Wegen der wiederholten Pannen der Flugbereitschaft müssen die meisten Minister aus dem Bundeskabinett ihre Diensttermine ab sofort mit normalen Linienflügen absolvieren.

Nach Informationen des SPIEGEL werden die weißen VIP-Jets der Luftwaffe in Zukunft hauptsächlich für die "priorisierten Anforderungsträger" zur Verfügung stehen, darunter fallen der Bundespräsident, die Kanzlerin, der Vizekanzler und die Ressortchefs des Auswärtigen Amts sowie des Innenministeriums.

Für Frank-Walter Steinmeier und Angela Merkel wird sogar bei jeder Reise eine Ersatzmaschine mit Crew, im Fliegerjargon "Hot Spare" genannt, in Deutschland bereitgehalten oder fliegt parallel mit, um bei Pannen eingesetzt zu werden. (Lesen Sie hier die ganze Geschichte bei SPIEGEL+.)

Wegen der Fokussierung auf die wichtigsten Regierungsmitglieder werde es "zwangsläufig erhebliche Absagen an niederpriorisierte Anforderungsberechtigte " geben, heißt es in einem internen Papier aus dem Verteidigungsministerium. Erste Beispiele gibt es bereits. So musste Wirtschaftsminister Peter Altmaier eine für Ende Februar geplante Asienreise verlegen, da die Kanzlerin mehrere Auslandstermine hatte und Chefdiplomat Heiko Maas Afrika bereiste.

Härter traf es Entwicklungsminister Gerd Müller. Der CSU-Mann hatte für diese Woche eine Lateinamerikareise geplant, wollte mit dem VIP-Jet Mexiko, Haiti, Kolumbien, Ecuador und Brasilien besuchen. Stattdessen musste er Linie fliegen und konnte lediglich Mexiko besuchen. Müller kritisierte die neue Regelung. "Zur Wahrnehmung meiner Verpflichtungen in unseren rund 80 Partnerländern in Afrika, Asien und Lateinamerika ist es nicht ganz einfach, und zum Teil auch nicht möglich, per Linie zu fliegen", sagte der Entwicklungsminister dem SPIEGEL.

Laut Müller müssten Präsident und Kanzlerin natürlich jederzeit auf die Regierungsflugzeuge zugreifen können. Allerdings sollte sich die Nutzung aus den Notwendigkeiten und "nicht aus einer überholten rein protokollarischen Rangordnung der Ressorts" ergeben.
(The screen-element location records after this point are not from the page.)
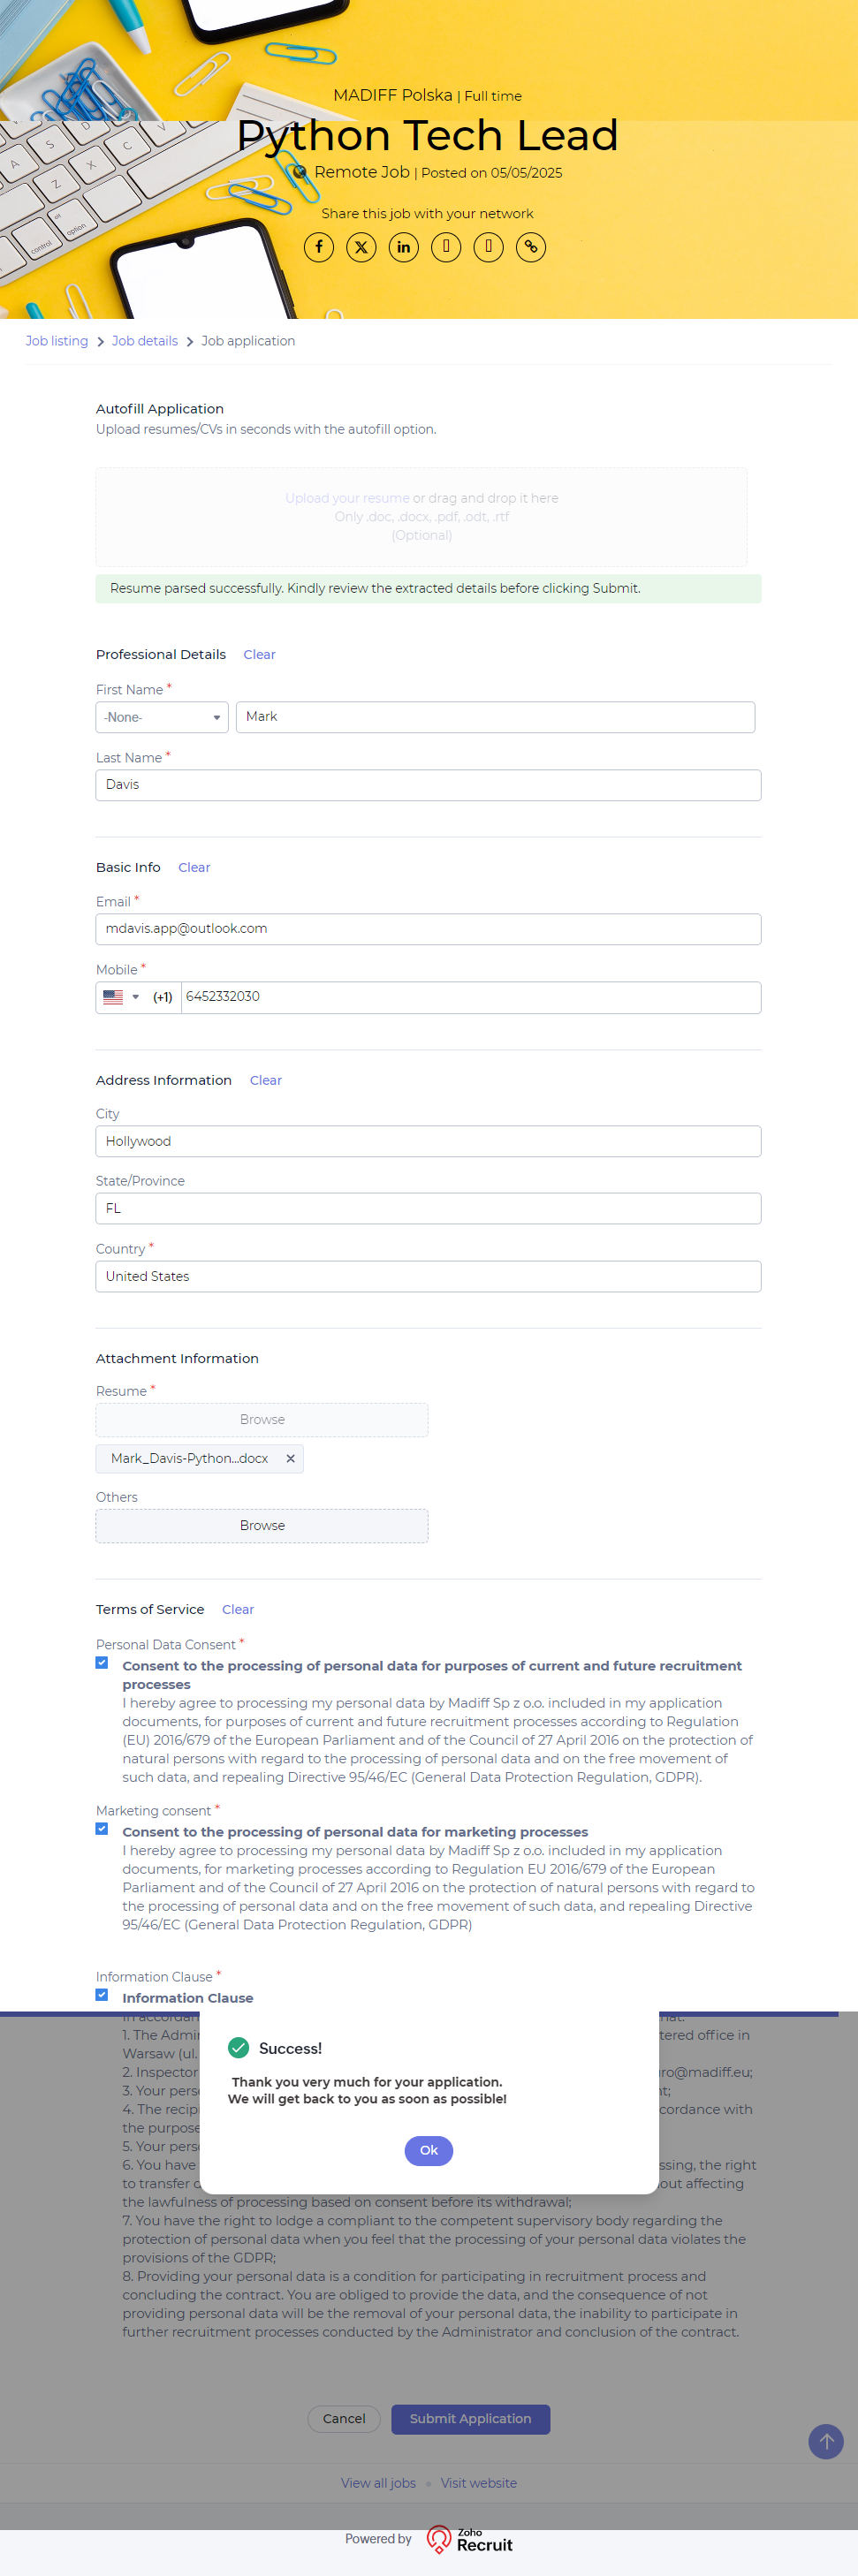Open the country flag code dropdown
858x2576 pixels.
tap(121, 997)
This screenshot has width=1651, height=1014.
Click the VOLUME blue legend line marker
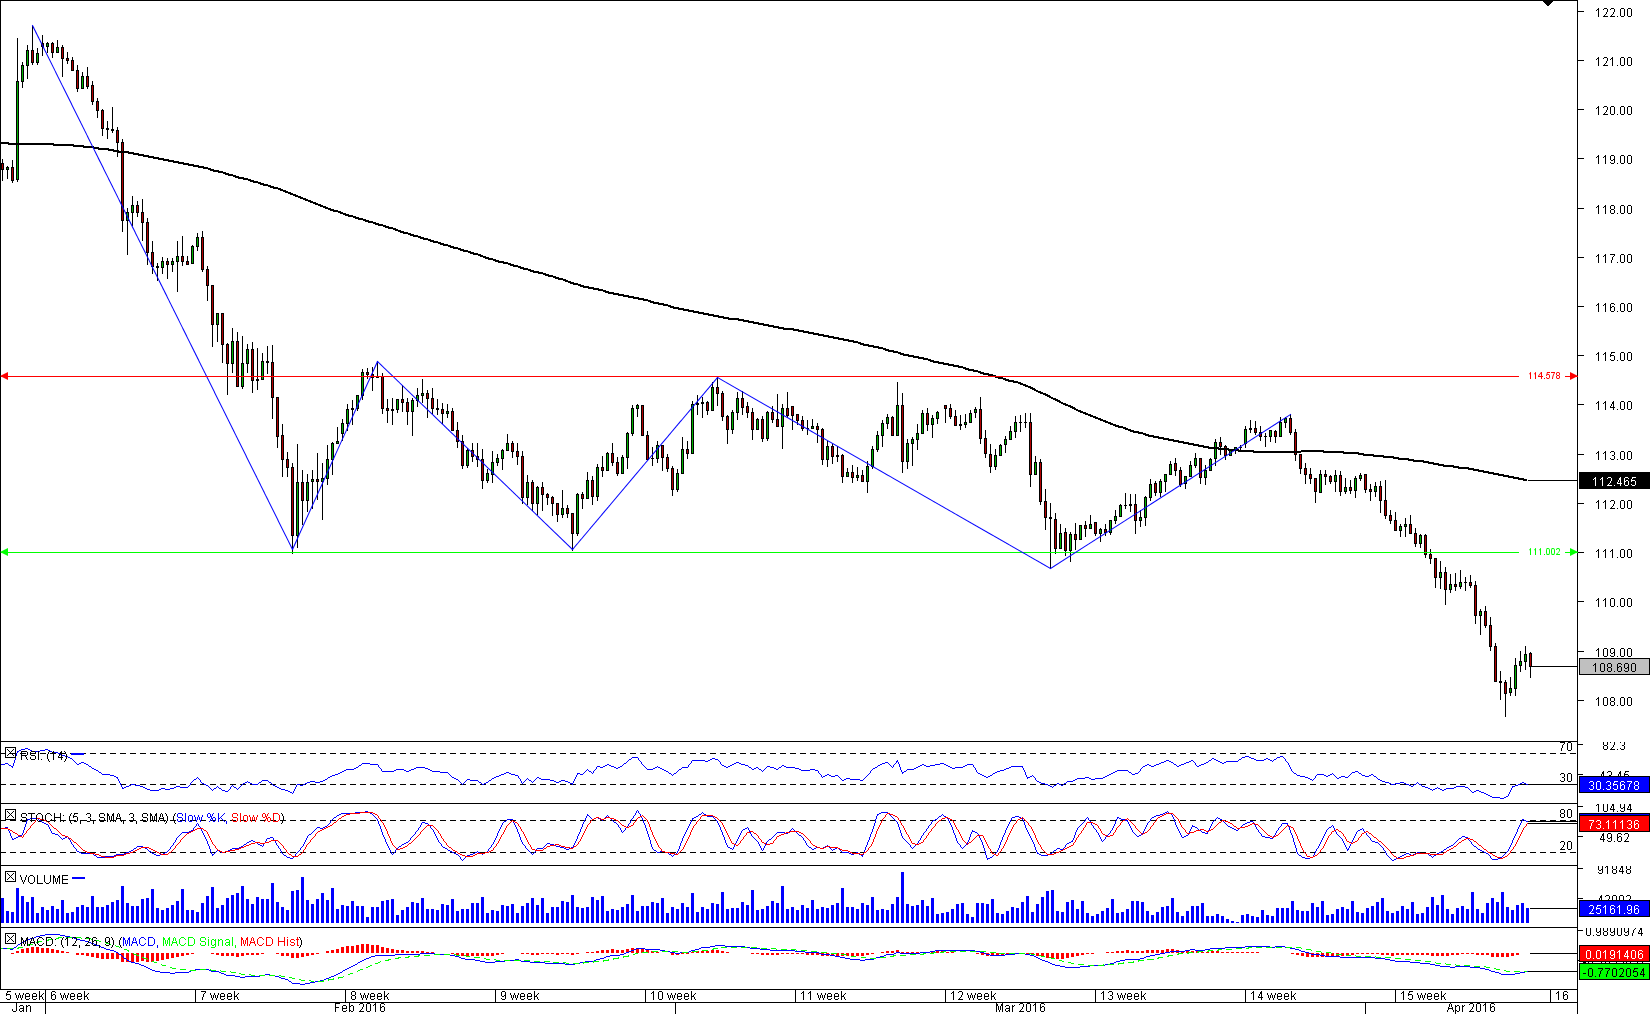[79, 879]
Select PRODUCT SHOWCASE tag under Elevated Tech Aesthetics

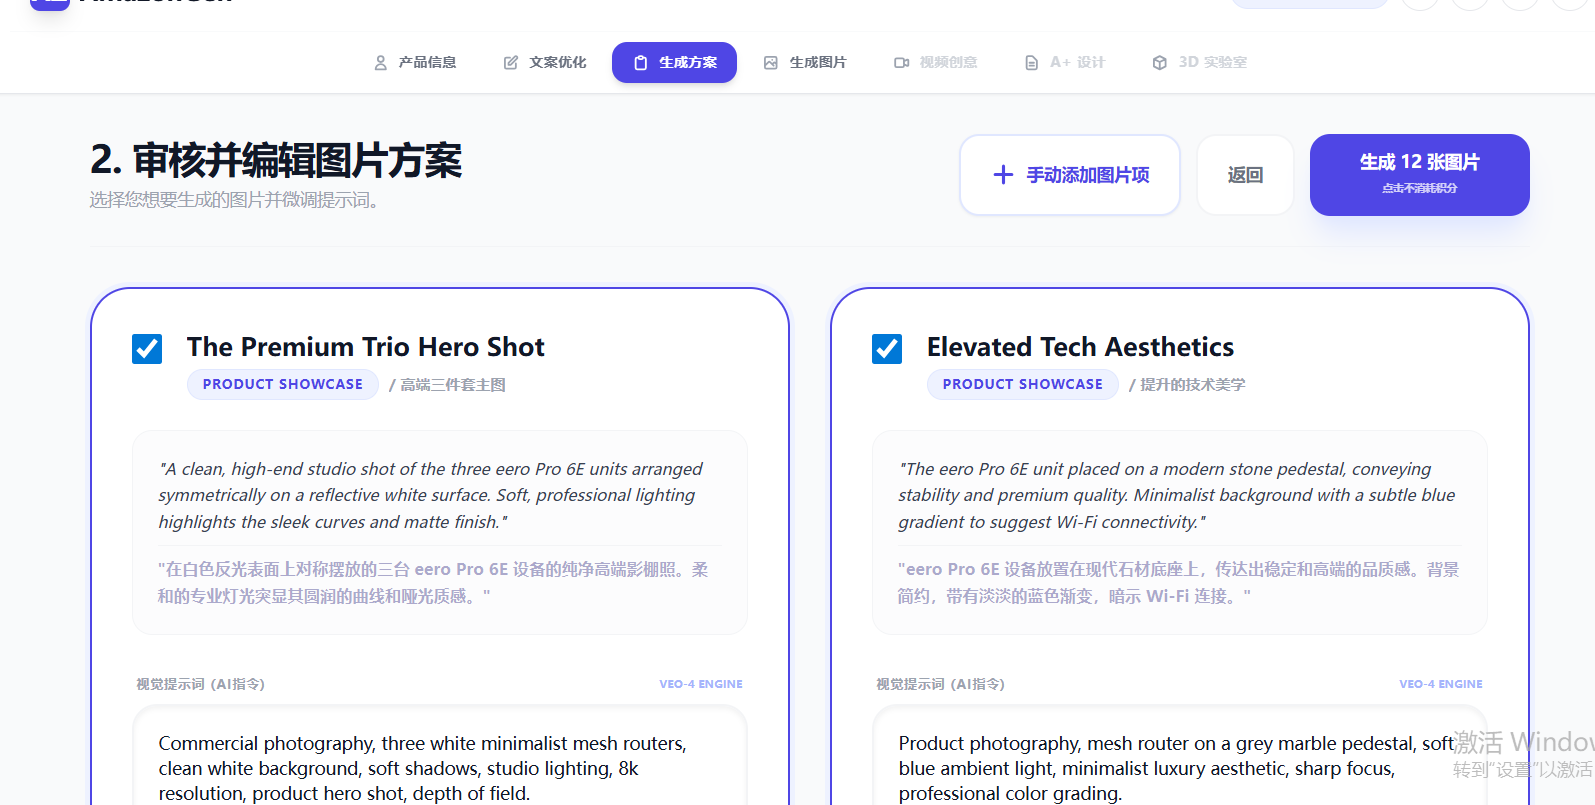pos(1022,384)
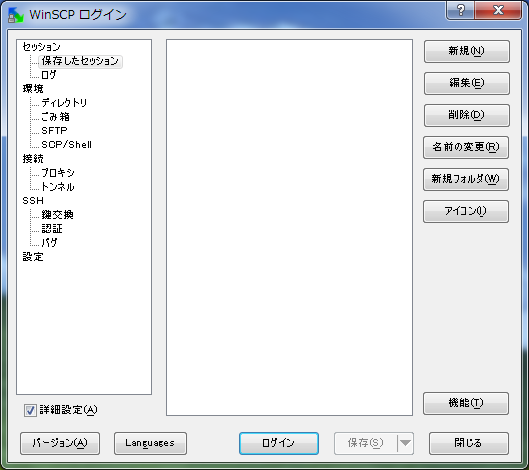Select 保存したセッション in the tree
The image size is (529, 470).
[80, 61]
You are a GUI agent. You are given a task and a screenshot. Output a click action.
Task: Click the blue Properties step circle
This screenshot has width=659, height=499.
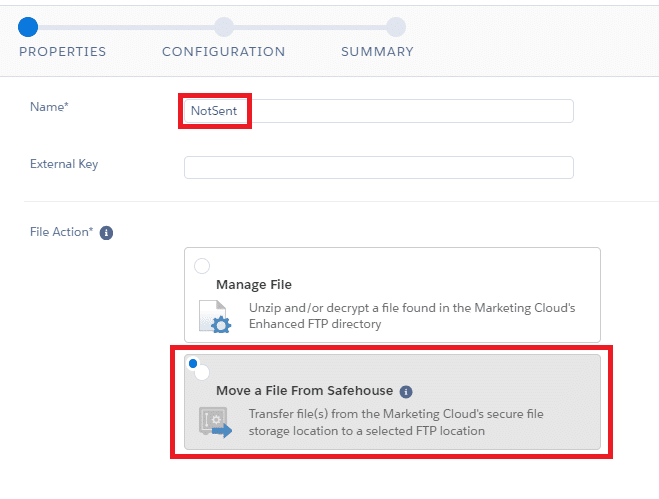click(x=28, y=27)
Die Flugbereitschaft hatte in den vergangenen Monaten gleich mehrmals mit Pannen negative Schlagzeilen erzeugt. Im November musste ein Flug von Kanzlerin Merkel und Vizekanzler Olaf Scholz abgebrochen werden, danach blieben die Flieger der sogenannten Weißen Flotte der Bundeswehr auch noch bei Auslandsreisen anderer Bundesminister liegen.